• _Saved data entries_
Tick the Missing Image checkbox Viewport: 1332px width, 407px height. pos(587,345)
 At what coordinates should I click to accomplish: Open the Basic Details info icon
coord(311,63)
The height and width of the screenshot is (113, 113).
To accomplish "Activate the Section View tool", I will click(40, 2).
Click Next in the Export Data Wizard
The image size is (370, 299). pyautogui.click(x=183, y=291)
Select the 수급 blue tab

--

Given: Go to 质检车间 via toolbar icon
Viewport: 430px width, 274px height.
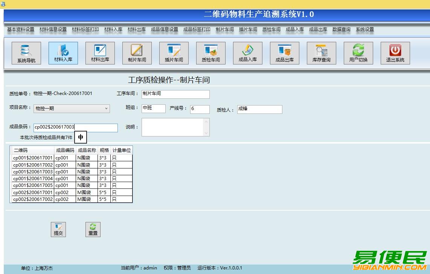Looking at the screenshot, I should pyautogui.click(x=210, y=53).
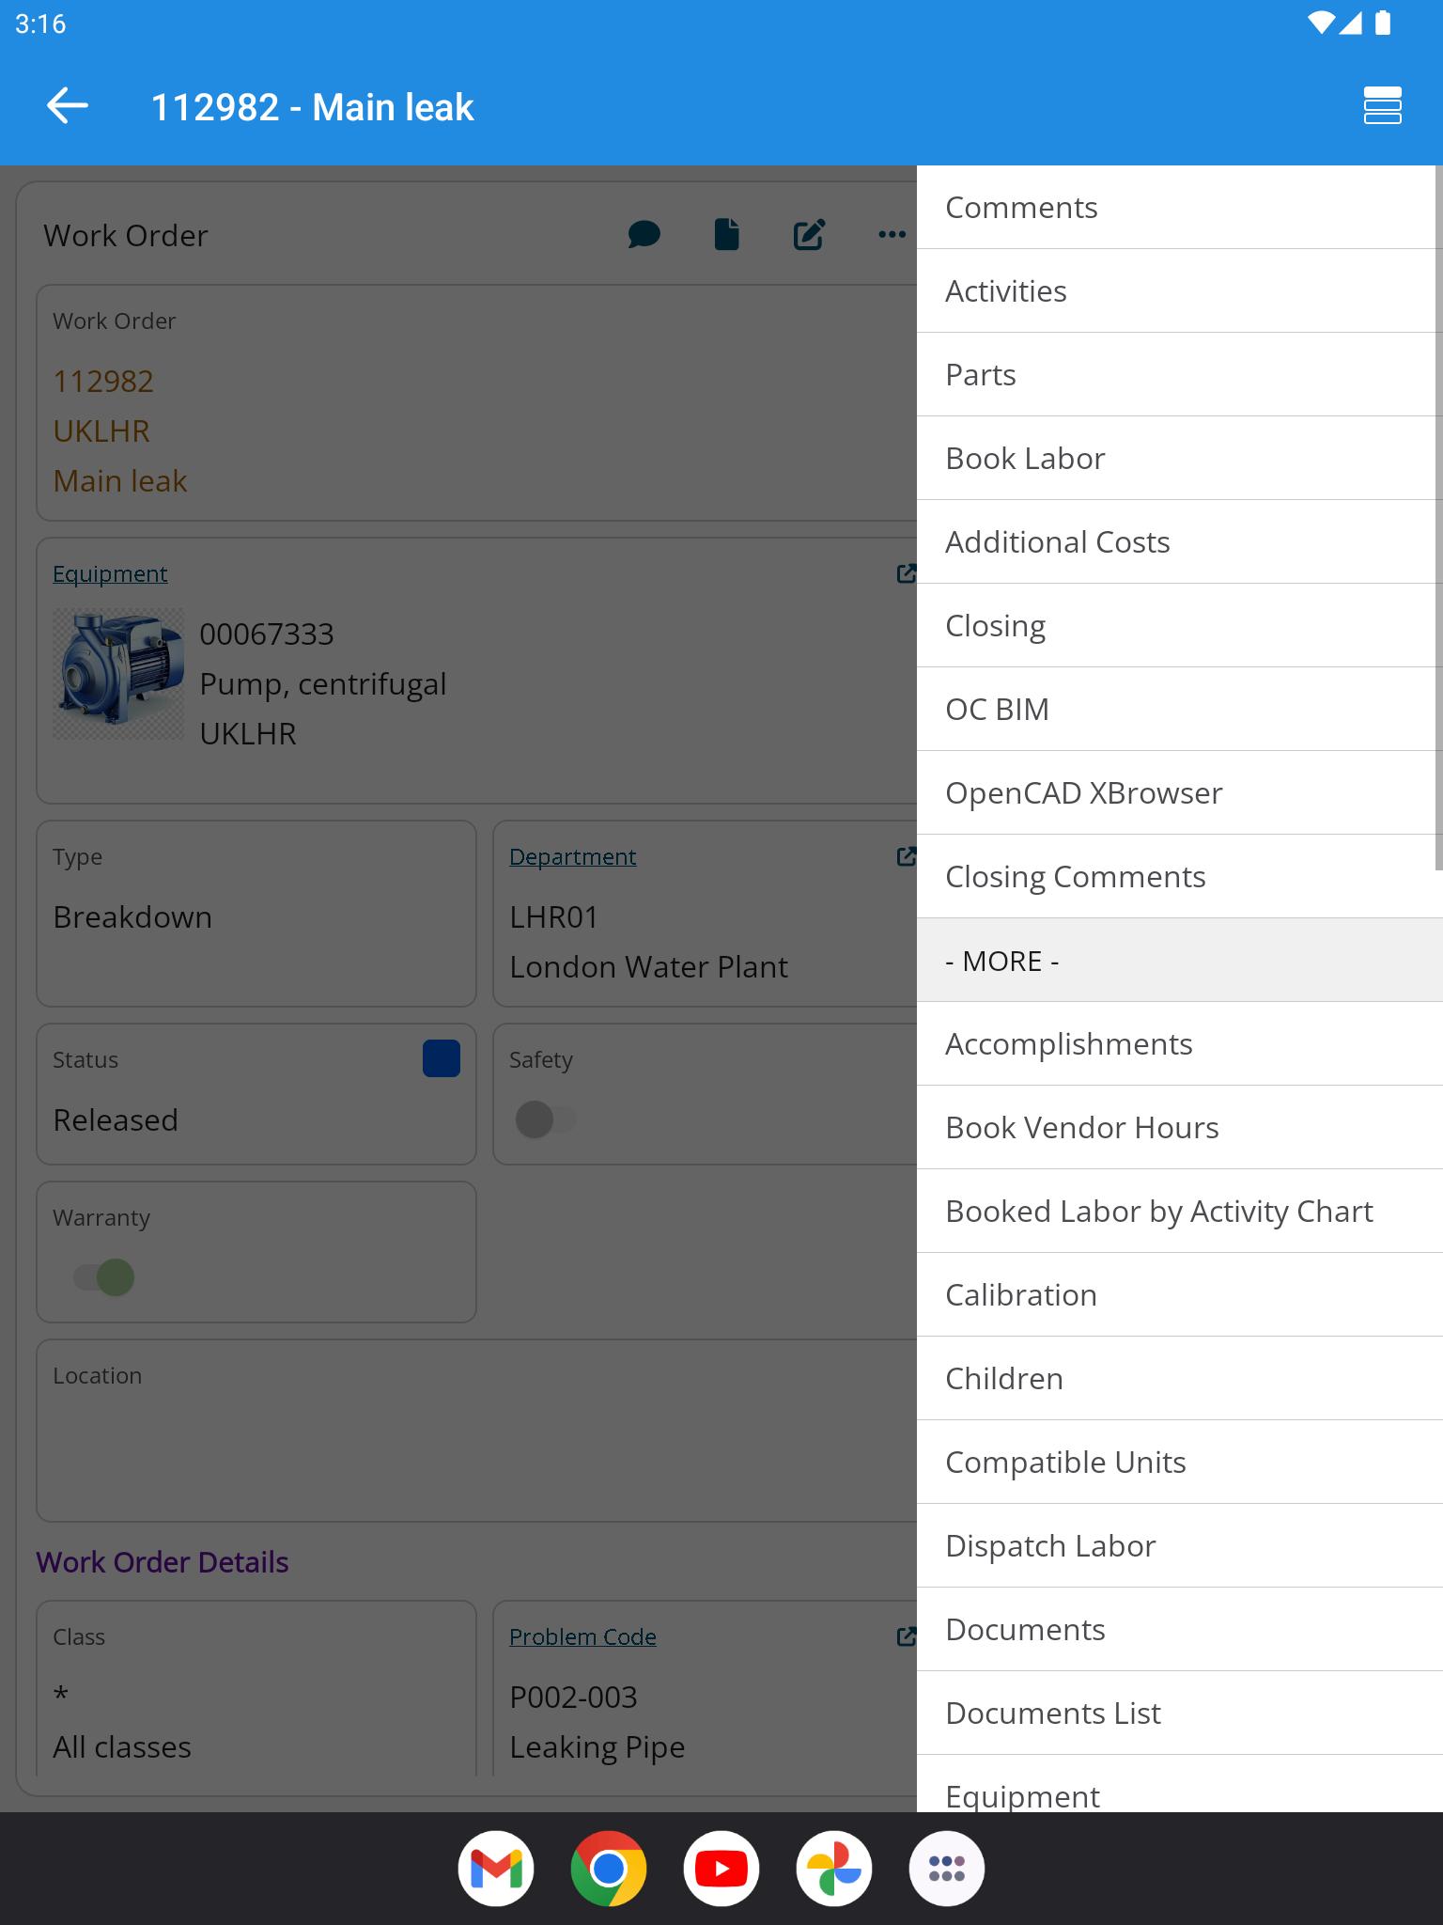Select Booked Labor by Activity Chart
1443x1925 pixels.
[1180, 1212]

• _EXERCISE REQUIREMENTS_
Please, from the entries above, set down exactly the lines from the one containing "At what coordinates" through the one containing "Select the 수급 blue tab", and only those.

• _THE ANSWER_
 At what coordinates should I click to accomplish: Open the Basic Details info icon
coord(311,63)
The height and width of the screenshot is (113, 113).
To accomplish "Activate the Section View tool", I will click(40, 2).
Click Next in the Export Data Wizard
The image size is (370, 299). pyautogui.click(x=183, y=291)
Select the 수급 blue tab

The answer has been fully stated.